Can we just call it what it is - stealing. If I make something I am entitled to charge whatever I want. You, on the other hand, are entitled not to buy it. It is not a function of what time and money went into the creation of the object. It is a function of what I want to charge for it.

If Fred Pollack spent thousands of dollars and weeks creating a miniature painting and decides he wants $500 for it, that's fine. The marketplace will decide whether it's over-priced. If his cousin Jackson spends 1/10 the time and money and yet wants 100 times that for his effort, the marketplace again will decide. Fred may not sell his work, while Jackson might sell all he cares to create. There is no problem here.

To say the producer is charging too much for a product, therefore I am entitled to steal, it is simply rationalization for why you want to steal for your own gratification. To say that no one is getting hurt when you copy software and use it without buying a license is also rationalization for ripping off someone. Just because the act of theft is easy, doesn't make it morally or legally right.

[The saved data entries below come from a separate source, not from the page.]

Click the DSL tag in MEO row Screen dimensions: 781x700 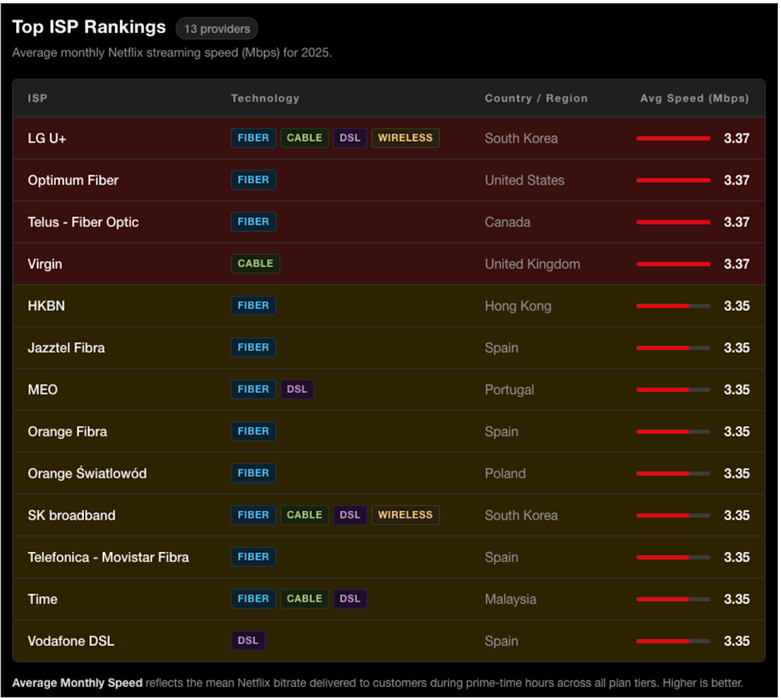(297, 389)
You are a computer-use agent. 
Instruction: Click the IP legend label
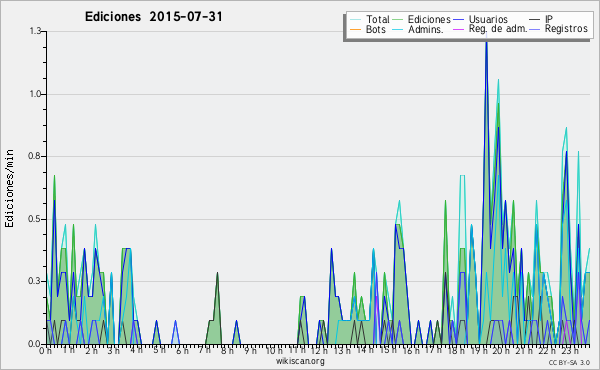pyautogui.click(x=549, y=19)
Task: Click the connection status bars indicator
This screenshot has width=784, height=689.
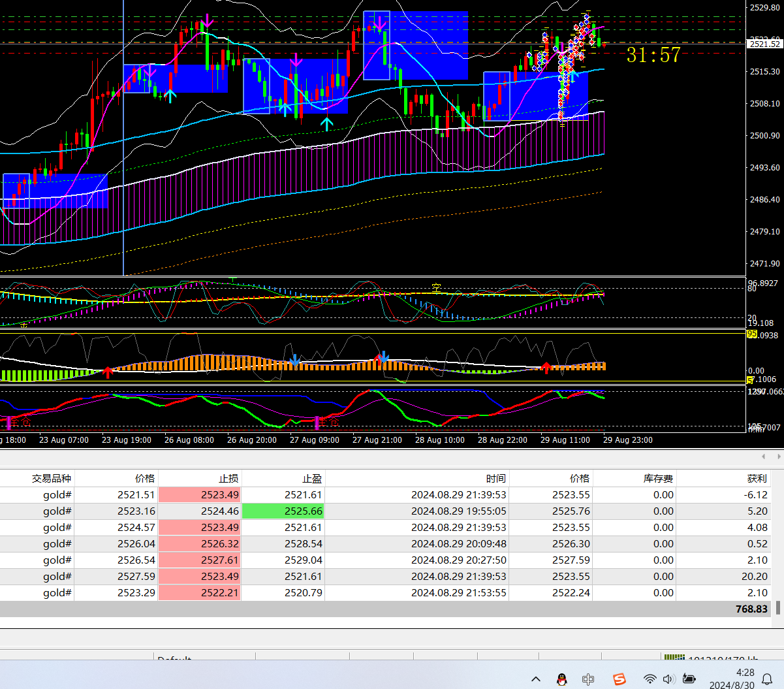Action: (674, 658)
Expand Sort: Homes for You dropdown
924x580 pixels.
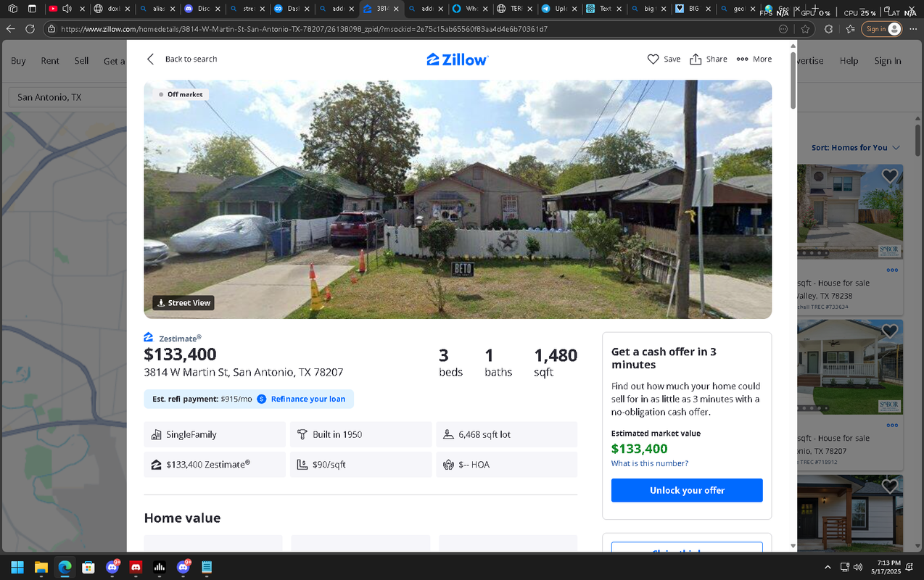[856, 148]
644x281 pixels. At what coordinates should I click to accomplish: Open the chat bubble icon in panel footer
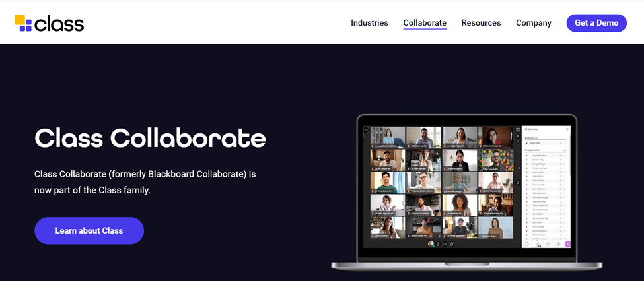point(527,244)
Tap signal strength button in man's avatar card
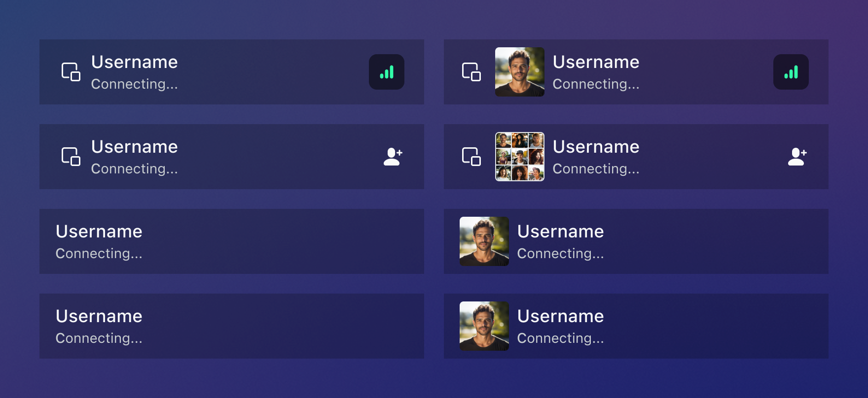This screenshot has width=868, height=398. 791,72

You guys have hit one of my hot buttons. Thirty years of creating software will make you aware of just what goes into a product like Photoshop CS. That plus working at a company that was charging well over $1,000,000 for for a license to its (mainly my) software and yet was using bootleg copies of WordPerfect and lifting lines of code from its competitor's product has made me very sensitive to this issue.

Just because you want something, doesn't mean you're entitled to have it.